How to complete this task:
Repeat the entries in full. Each line must match exactly.

Material provided:
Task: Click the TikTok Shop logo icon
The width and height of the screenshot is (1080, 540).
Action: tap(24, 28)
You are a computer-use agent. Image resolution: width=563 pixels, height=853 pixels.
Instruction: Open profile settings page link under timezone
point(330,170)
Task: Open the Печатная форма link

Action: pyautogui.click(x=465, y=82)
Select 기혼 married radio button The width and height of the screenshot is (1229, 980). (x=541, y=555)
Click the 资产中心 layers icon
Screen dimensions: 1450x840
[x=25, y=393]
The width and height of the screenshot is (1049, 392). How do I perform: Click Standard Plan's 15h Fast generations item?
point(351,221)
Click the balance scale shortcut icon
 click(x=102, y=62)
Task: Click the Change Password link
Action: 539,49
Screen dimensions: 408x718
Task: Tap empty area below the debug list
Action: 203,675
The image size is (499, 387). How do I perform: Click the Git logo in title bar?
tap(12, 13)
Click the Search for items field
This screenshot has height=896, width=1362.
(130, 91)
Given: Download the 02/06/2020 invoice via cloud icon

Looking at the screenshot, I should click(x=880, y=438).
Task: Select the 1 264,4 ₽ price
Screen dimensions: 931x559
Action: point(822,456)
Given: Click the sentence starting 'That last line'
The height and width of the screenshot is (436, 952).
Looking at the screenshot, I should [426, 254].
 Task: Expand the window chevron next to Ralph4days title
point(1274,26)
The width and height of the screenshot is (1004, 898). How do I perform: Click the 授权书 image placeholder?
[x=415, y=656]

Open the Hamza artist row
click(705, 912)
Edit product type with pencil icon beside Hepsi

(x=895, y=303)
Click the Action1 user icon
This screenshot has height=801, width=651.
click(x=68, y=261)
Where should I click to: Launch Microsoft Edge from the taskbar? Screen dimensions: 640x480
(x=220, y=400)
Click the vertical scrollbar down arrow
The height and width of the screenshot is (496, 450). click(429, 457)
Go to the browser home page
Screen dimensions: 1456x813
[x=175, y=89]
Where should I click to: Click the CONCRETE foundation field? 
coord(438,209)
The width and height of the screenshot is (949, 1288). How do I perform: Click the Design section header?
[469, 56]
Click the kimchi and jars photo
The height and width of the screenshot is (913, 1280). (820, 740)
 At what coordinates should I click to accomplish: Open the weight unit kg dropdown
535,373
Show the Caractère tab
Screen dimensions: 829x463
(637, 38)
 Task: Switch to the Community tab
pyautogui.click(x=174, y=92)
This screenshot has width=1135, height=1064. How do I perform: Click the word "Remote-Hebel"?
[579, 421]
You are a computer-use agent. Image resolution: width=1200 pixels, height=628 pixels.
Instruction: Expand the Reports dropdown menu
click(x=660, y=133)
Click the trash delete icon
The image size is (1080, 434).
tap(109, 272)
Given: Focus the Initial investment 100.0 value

Answer below:
Task: Click the TikTok Shop logo icon
The width and height of the screenshot is (1080, 540).
Action: tap(24, 28)
You are a computer-use agent. Image resolution: width=563 pixels, height=853 pixels.
Instruction: Open profile settings page link under timezone
point(330,170)
Task: Open the Печатная форма link

Action: pyautogui.click(x=465, y=82)
Select 기혼 married radio button The width and height of the screenshot is (1229, 980). (x=541, y=555)
Click the 资产中心 layers icon
Screen dimensions: 1450x840
[x=25, y=393]
The width and height of the screenshot is (1049, 392). How do I perform: Click Standard Plan's 15h Fast generations item?
point(351,221)
Click the balance scale shortcut icon
 click(x=102, y=62)
Task: Click the Change Password link
Action: 539,49
Screen dimensions: 408x718
Task: Tap empty area below the debug list
Action: 203,675
The image size is (499, 387). How do I perform: Click the Git logo in title bar?
tap(12, 13)
Click the Search for items field
This screenshot has height=896, width=1362.
(130, 91)
Given: Download the 02/06/2020 invoice via cloud icon

Looking at the screenshot, I should click(x=880, y=438).
Task: Select the 1 264,4 ₽ price
Screen dimensions: 931x559
Action: point(822,456)
Given: Click the sentence starting 'That last line'
The height and width of the screenshot is (436, 952).
Looking at the screenshot, I should [426, 254].
 Task: Expand the window chevron next to Ralph4days title
point(1274,26)
The width and height of the screenshot is (1004, 898). How do I perform: Click the 授权书 image placeholder?
[x=415, y=656]

Open the Hamza artist row
click(705, 912)
Edit product type with pencil icon beside Hepsi

(x=895, y=303)
Click the Action1 user icon
This screenshot has height=801, width=651.
click(x=68, y=261)
Where should I click to: Launch Microsoft Edge from the taskbar? Screen dimensions: 640x480
(x=220, y=400)
Click the vertical scrollbar down arrow
The height and width of the screenshot is (496, 450). click(429, 457)
Go to the browser home page
Screen dimensions: 1456x813
[x=175, y=89]
Where should I click to: Click the CONCRETE foundation field? 
coord(438,209)
The width and height of the screenshot is (949, 1288). How do I perform: Click the Design section header?
[469, 56]
Click the kimchi and jars photo
The height and width of the screenshot is (913, 1280). (820, 740)
 At what coordinates should I click to accomplish: Open the weight unit kg dropdown
535,373
Show the Caractère tab
Screen dimensions: 829x463
(637, 38)
 Task: Switch to the Community tab
pyautogui.click(x=174, y=92)
This screenshot has width=1135, height=1064. How do I perform: Click the word "Remote-Hebel"?
[579, 421]
You are a computer-use agent. Image resolution: width=1200 pixels, height=628 pixels.
Instruction: Expand the Reports dropdown menu
click(x=660, y=133)
Click the trash delete icon
The image size is (1080, 434).
tap(109, 272)
Given: Focus the Initial investment 100.0 value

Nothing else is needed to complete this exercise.